* **Required action**:
Reproduce the conversation from the words "DAMIEN HIRST: How" through "You stopped coming.", substituting "several times" for every occurrence of "three or four times".

* **Text shown**:
● ● ● ●

DAMIEN HIRST: How old were you when we met?

LILY ALLEN: About 3 years old.

DH: I met you at 3? No . . . 

LA: I was pretty young.

DH: Yeah, you must have been. You were probably 6 or something like that. You used to come to Gloucester [music festival] with us. You came, like, three or four times or something.

LA: No, you came with us three or four times. I went about 10 million times. You stopped coming.

DH: Yeah. I started to hate it.

LA: It was like all of the people who were there had completely lost it on acid. This girl came up and was like, “Have you seen my boyfriend, Jacob?” I said, “What does he look like?” And she went, “He’s about this big.” [gestures with fingers]

DH: About three inches.

LA: [both laugh] I was 14 years old.

● ● ● ●

* **Extracted entries**:
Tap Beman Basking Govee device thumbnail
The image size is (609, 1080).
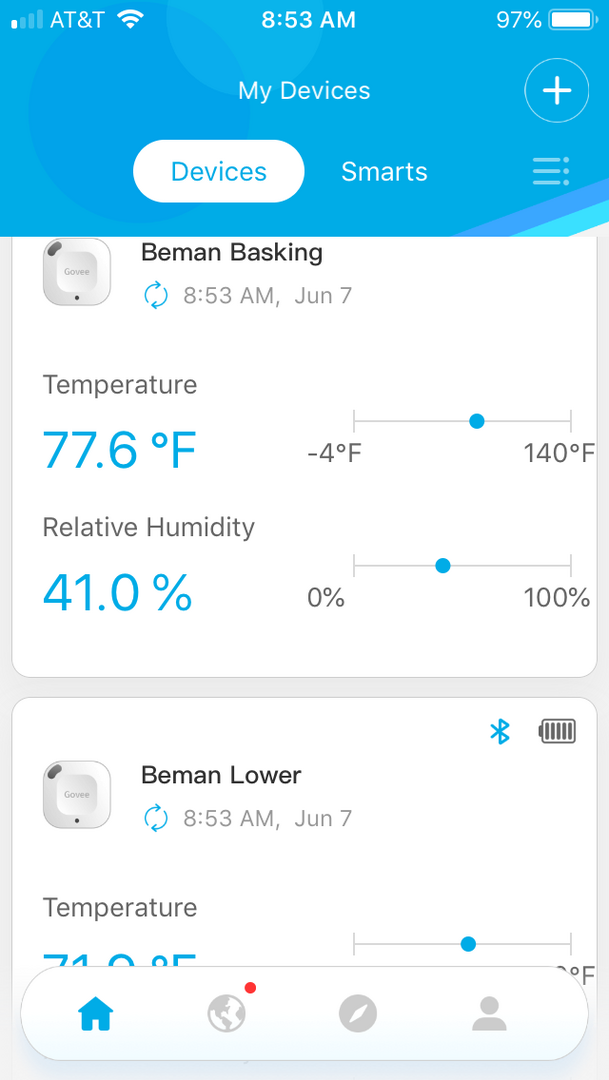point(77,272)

● ● ● ●

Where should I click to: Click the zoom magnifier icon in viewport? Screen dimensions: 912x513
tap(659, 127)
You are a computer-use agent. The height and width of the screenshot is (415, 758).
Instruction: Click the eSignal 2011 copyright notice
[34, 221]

● ● ● ●

* **Answer for the task**:
DAMIEN HIRST: How old were you when we met?

LILY ALLEN: About 3 years old.

DH: I met you at 3? No . . . 

LA: I was pretty young.

DH: Yeah, you must have been. You were probably 6 or something like that. You used to come to Gloucester [music festival] with us. You came, like, several times or something.

LA: No, you came with us several times. I went about 10 million times. You stopped coming.